* **What to work on**:
Only lines holding the word "computer" are wanted. Copy them from the listing below.

===== Record extracts =====

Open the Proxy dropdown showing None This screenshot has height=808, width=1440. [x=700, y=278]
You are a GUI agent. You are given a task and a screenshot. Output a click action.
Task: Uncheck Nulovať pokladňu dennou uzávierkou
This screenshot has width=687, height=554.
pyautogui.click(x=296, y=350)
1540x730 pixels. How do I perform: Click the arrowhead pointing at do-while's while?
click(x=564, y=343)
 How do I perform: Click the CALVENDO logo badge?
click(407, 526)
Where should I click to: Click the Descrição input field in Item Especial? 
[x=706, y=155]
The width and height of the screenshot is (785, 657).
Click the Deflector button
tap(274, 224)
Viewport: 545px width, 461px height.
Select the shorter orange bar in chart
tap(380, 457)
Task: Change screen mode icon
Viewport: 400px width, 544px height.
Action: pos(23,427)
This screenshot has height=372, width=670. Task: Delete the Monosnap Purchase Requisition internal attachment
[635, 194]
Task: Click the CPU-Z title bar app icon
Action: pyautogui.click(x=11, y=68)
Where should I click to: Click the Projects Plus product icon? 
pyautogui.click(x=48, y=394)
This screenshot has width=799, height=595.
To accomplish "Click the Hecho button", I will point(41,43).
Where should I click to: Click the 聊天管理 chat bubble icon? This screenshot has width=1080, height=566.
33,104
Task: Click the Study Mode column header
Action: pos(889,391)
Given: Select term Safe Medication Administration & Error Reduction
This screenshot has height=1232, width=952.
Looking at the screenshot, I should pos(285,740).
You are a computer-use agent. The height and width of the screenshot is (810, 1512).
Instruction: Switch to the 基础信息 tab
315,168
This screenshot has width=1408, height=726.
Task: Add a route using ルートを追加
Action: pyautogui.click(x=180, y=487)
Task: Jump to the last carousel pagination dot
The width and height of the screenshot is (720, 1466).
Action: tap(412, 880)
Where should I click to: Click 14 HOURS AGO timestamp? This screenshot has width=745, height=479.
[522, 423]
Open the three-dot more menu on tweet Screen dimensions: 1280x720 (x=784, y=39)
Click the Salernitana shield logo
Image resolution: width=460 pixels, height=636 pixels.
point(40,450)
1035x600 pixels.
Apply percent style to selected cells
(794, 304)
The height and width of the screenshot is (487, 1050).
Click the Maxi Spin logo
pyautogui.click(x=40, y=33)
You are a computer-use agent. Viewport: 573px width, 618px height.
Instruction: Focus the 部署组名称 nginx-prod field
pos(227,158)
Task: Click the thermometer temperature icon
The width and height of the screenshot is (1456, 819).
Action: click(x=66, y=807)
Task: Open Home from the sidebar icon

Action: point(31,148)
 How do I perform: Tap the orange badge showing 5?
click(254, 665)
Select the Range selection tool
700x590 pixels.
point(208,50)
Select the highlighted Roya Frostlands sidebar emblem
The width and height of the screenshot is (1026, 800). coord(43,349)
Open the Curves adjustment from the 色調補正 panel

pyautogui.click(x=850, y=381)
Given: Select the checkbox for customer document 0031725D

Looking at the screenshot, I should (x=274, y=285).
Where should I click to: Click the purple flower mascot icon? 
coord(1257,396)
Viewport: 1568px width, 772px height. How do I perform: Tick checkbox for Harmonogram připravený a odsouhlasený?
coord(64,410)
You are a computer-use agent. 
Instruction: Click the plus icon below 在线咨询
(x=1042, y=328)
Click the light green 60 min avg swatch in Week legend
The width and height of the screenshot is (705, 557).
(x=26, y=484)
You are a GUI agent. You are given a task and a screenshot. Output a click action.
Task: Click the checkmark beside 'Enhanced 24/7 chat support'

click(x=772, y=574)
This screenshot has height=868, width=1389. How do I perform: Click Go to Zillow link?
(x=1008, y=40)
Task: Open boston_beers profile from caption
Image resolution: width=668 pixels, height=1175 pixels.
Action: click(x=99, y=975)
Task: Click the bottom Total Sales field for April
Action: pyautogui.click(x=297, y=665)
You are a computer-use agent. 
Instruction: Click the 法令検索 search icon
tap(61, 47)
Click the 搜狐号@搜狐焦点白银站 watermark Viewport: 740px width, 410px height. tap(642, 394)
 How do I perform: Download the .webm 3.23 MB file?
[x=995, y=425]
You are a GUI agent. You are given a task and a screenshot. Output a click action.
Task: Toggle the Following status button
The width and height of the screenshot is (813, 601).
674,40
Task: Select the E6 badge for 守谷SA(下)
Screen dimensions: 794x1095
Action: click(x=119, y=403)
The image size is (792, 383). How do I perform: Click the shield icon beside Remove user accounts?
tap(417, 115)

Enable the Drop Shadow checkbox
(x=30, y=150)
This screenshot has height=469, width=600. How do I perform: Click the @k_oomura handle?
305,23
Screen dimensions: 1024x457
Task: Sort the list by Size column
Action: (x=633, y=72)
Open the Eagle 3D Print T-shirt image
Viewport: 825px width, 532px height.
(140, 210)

=====

* **Exercise result**:
You are a computer-use agent. The height and width of the screenshot is (810, 1512).
You are a computer-use agent. Viewport: 573px width, 618px height.
You are a computer-use agent. 
You are a computer-use agent. 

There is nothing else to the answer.